Wąsik i Kamiński w więzieniu. Morawiecki zabrał głos po decyzji prezydenta
Były premier Mateusz Morawiecki zdradził najnowsze fakty związane z ułaskawieniem Mariusza Kamińskiego i Macieja Wąsika. - Mam informacje, że cały czas są w więzieniu, są więźniami politycznymi - mówił w piątek rano w Radiu Zet. Odniósł się też do decyzji prezydenta Andrzeja Dudy o wszczęciu procedury ułaskawienia.
- Mam informacje, że Mariusz Kamiński i Maciej Wąsik cały czas są w więzieniu, są więźniami politycznymi i tak powinna być prowadzona debata publiczna - mówił w rozmowie z Bogdanem Rymanowskim w Radiu Zet były premier Mateusz Morawiecki.
"Decyzja Bodnara to rodzaj odwetu"
Były premier odniósł się też do decyzji Adama Bodnara. Zgodnie z medialnymi ustaleniami, w Ministerstwie Sprawiedliwości miała zapaść decyzja, by "nie działać w pośpiechu". Oznacza to, że Mariusz Kamiński i Maciej Wąsik w areszcie spędzą co najmniej najbliższe godziny, a być może nawet kilka kolejnych dni.
- Decyzja Bodnara to rodzaj odwetu politycznego. Ma to zastąpić fakt, że nie toczą się prace nad obietnicami wyborczymi Tuska - stwierdził Morawiecki.
Dalsza część artykułu pod materiałem wideo
Morawiecki dodał też, że jego zdaniem decyzja prezydenta Dudy o wszczęciu procedury ułaskawienia Kamińskiego i Wąsika jest najlepszą, jaką mógł obecnie podjąć.

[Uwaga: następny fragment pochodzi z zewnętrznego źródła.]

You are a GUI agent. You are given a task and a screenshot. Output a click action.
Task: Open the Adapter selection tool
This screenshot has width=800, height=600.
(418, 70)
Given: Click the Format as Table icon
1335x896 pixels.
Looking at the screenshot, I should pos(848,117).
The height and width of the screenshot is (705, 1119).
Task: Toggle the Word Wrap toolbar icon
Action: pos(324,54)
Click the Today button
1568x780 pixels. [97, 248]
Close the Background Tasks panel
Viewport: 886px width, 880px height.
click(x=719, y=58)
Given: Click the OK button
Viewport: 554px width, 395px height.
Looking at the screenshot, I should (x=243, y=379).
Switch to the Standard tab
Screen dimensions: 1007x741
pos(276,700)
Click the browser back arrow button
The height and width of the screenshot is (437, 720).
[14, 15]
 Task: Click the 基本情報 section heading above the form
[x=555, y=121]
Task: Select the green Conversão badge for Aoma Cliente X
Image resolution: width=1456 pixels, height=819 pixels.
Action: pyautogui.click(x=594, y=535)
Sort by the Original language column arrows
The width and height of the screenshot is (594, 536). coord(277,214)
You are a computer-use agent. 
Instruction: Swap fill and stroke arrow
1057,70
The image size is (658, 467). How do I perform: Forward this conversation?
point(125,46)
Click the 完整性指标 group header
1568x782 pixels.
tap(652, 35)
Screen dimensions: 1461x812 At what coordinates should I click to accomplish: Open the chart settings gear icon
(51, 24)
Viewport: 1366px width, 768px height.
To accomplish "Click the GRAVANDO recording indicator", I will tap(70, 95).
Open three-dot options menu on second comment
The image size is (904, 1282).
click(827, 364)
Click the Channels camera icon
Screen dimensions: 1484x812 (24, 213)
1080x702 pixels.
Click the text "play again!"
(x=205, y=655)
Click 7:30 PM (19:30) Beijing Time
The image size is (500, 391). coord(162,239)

- Prezydent zmienił częściowo zdanie. To ułaskawienie ma inny charakter niż to z 2015 roku. Tamto jest ważne, ale przez łamanie konstytucji przez naszych przeciwników, musiał zrobić to po raz drugi. Rozmawiałem z konstytucjonalistami i potwierdzili, że tamten akt łaski jest w mocy. Pan prezydent zrobił najbardziej właściwą rzecz w tej sytuacji - zapewnił gość Radia Zet.
Morawiecki podkreślił też, że według niego Kamiński i Wąsik nadal są posłami. Zapewnił, że jest gotowy wejść z nimi ramię w ramię na najbliższe obrady Sejmu, jednak nie zamierza wdawać się w przepychanki ze strażą marszałkowską.
Morawiecki o Proteście Wolnych Polaków
Morawiecki wrócił też do czwartkowego Protestu Wolnych Polaków. - Jeżeli Onet, niemiecki portal, mówi o 120 tysiącach, to nie mam wątpliwości, że było 200-250 tysięcy. Chciałbym podziękować wszystkim uczestnikom. Naród się przebudził - stwierdził były premier i przyznał, że nie przeszkadzało mu skandowane hasło "ruda wrona orła nie pokona".
Morawiecki w rozmowie nie wykluczył, że to właśnie on będzie kandydatem Prawa i Sprawiedliwości na prezydenta. Przyznał, że chce kandydować na prezesa partii.